Er brauchte Bargeld, eine ausreichende Summe, um die Bank mit längerem Atem halten zu können.

Er leerte ein zweites Glas Cognac, schritt zu der in die Holztäfelung eingebauten Tür, die in Papadouklos' Privatkontor führte, blickte unauffällig um sich und drückte die schmale Klinke nieder, als er glaubte, von niemandem beobachtet zu sein.

In dem kleinen Zimmer verbreitete eine Schreibtischlampe sanftes Licht.

Papadouklos war nicht zugegen, aber in einem Sessel mit unbequem hohen und steifen Lehnen saß Waschinsky.

»Genau Sie suche ich!«, begann Dr. Neumark.

»Zweifellos. Aber geben Sie sich keinen Illusionen hin. Bei mir ist nichts zu erben. Ich habe Ihr Spiel beobachtet. Es ist vollkommen sinnlos, gegen die Strähne zu spielen. Hören Sie auf. Ich rate Ihnen gut...«

Dr. Egon Neumark sah den vor ihm sitzenden, eine mächtige Zigarre kauenden Mann mit dem unproportionierten Körperbau unwillig an.
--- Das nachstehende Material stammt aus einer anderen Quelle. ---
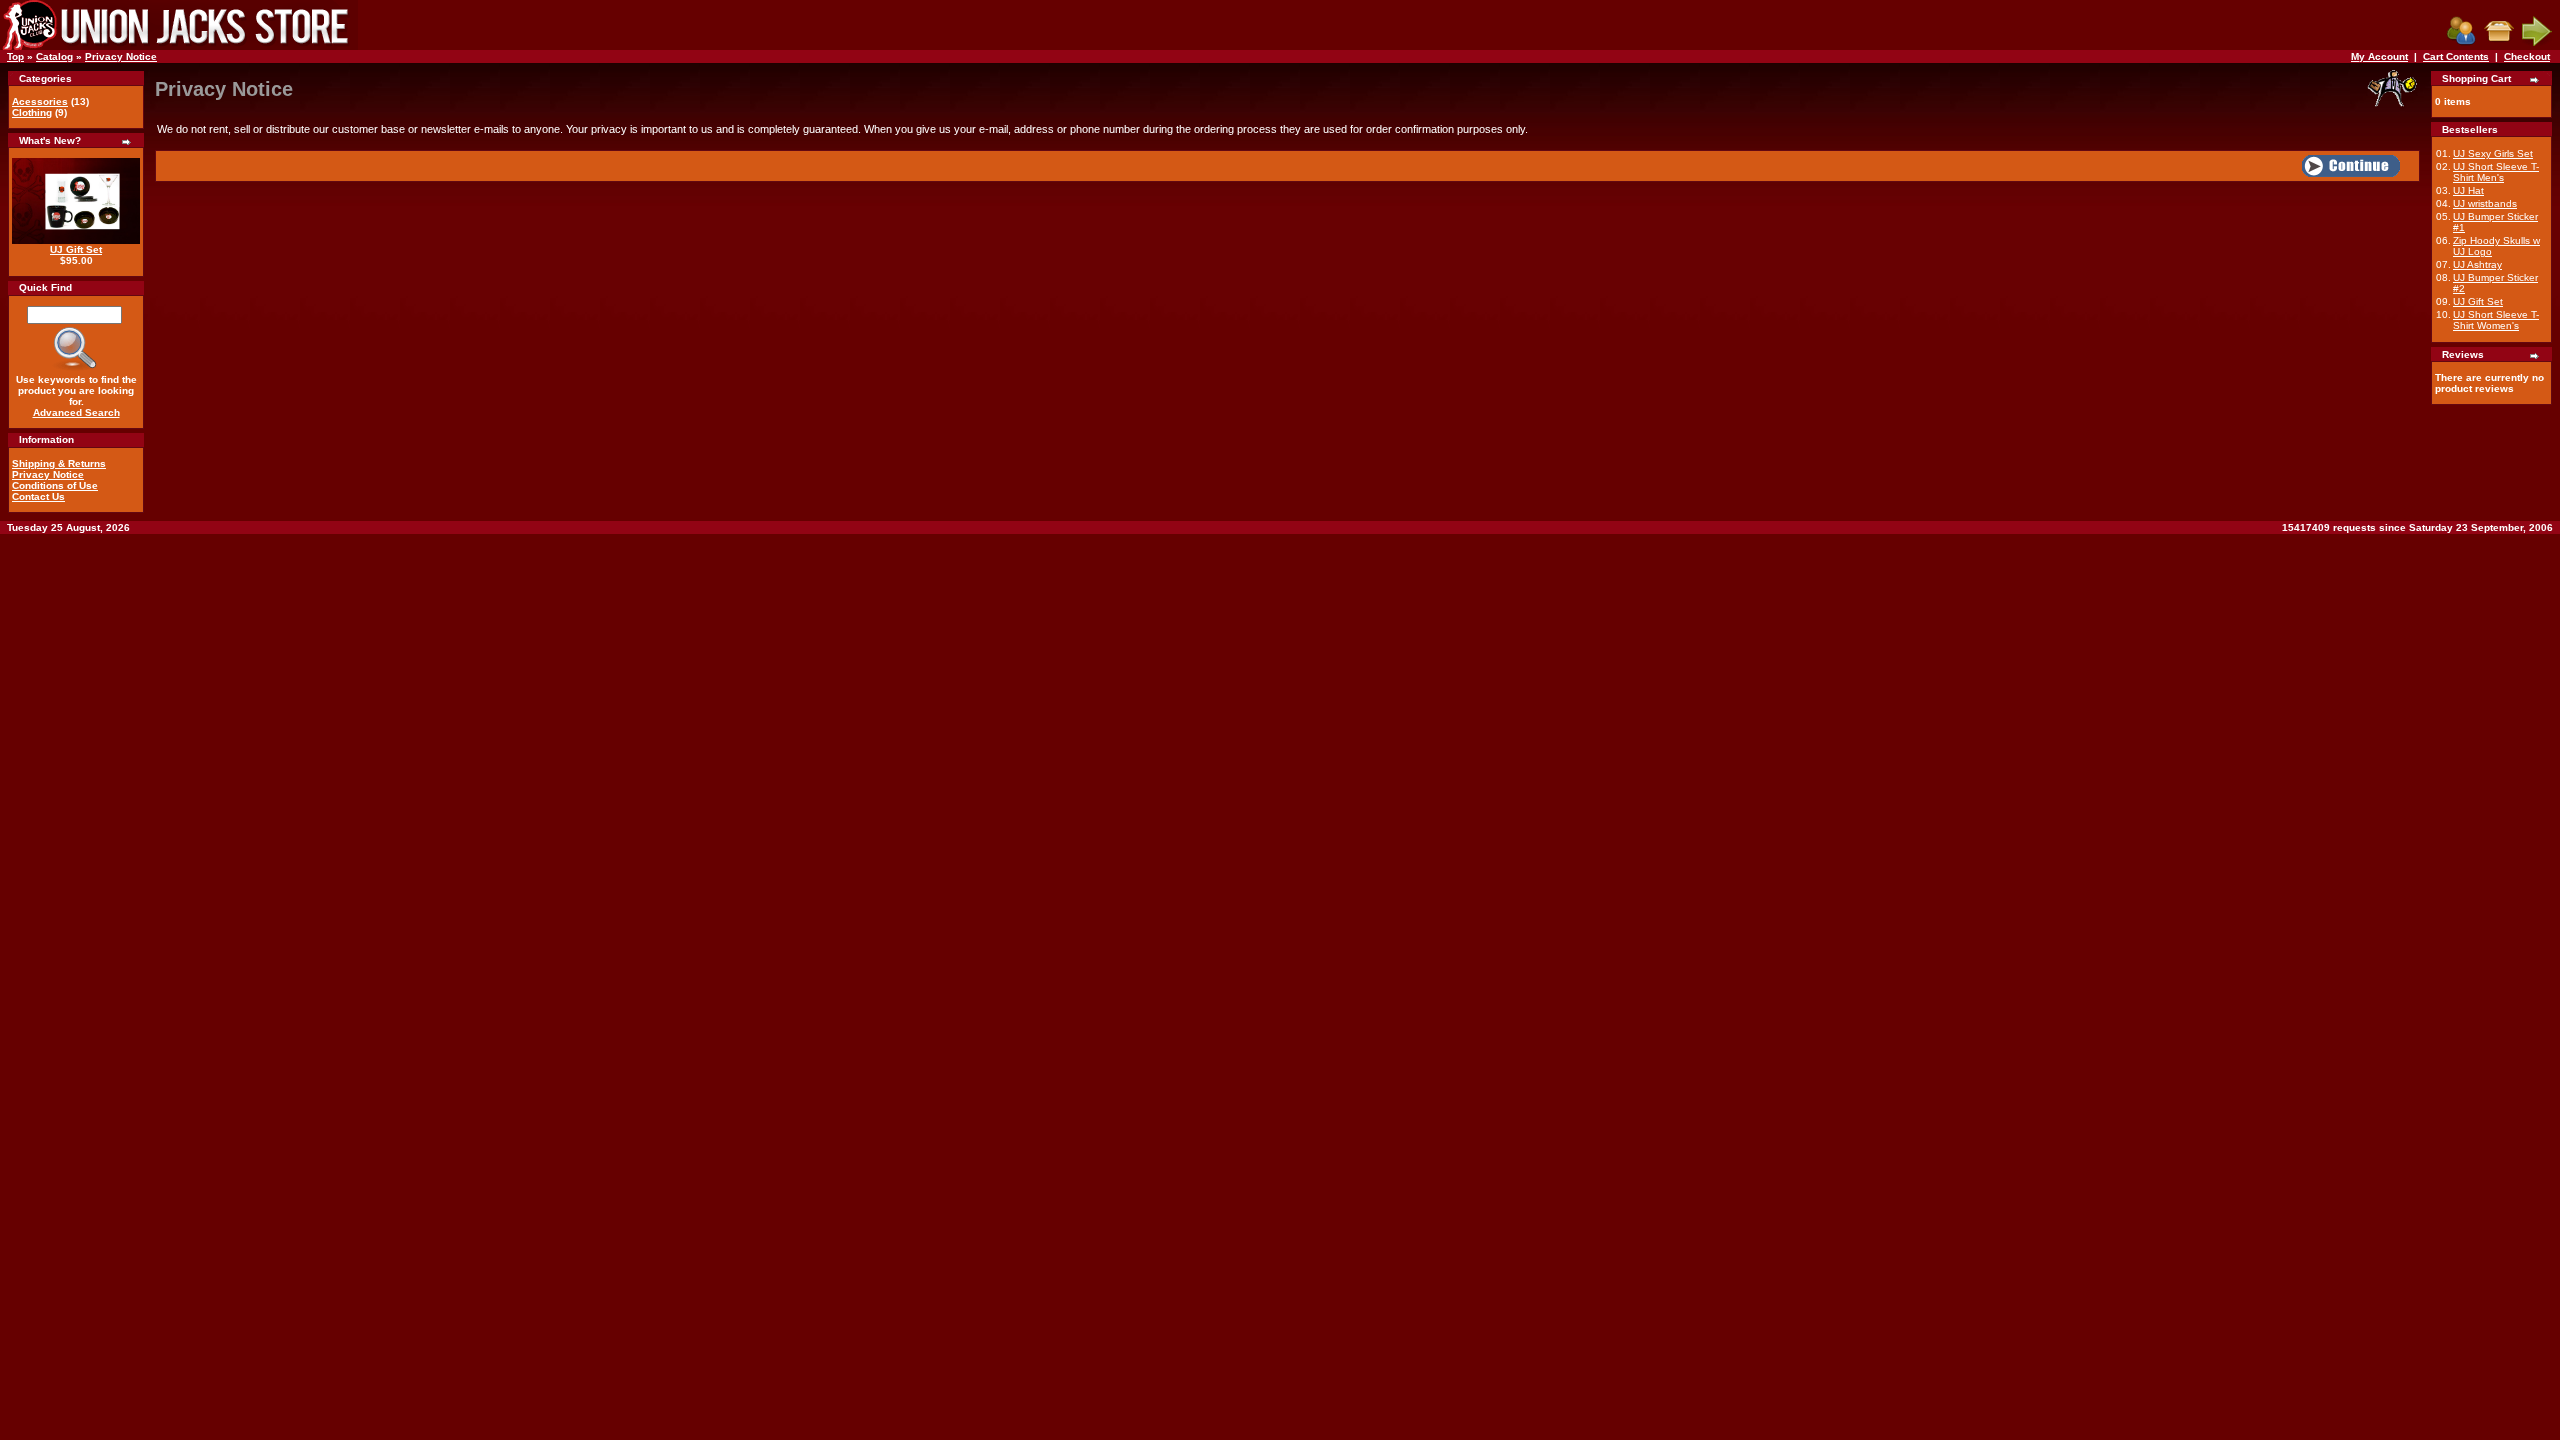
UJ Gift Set (76, 249)
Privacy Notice (121, 56)
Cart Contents (2456, 56)
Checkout (2527, 56)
»Mit guten Ratschlägen bin ich versorgt. Mit Geld im Augenblick weniger. Geben Sie mir fünftausend Mark. Dann kann ich nochmals die Bank halten und der ganzen Gesellschaft alle Taschen leeren!« Die Stimme wurde etwas undeutlich. Er schien an Atemnot zu leiden.

Leo Waschinsky wiegte seinen schweren Kopf mit den fast asiatisch starken Backenknochen und dem mehrfachen Unterkinn nachdenklich hin und her:

»Ich kann Ihnen weder fünftausend geben noch sonst einen Betrag, weil ich kein Bargeld bei mir habe. Ich...«

Der Anwalt griff seinem Gegenüber zwischen die Perlmutterknöpfe der modischen Phantasieweste und drückte ihn unsanft gegen die Lehne des Sessels:

»Als ich Sie voriges Jahr in Moabit mit der Hilfe eines eidfesten Zeugen von der Anklage des gewerbsmäßigen Wuchers freibekam, da schworen Sie mir ewige Dankbarkeit, wie es offenbar jeder alte Gauner in Not tut. Aber...« Er begann zu husten.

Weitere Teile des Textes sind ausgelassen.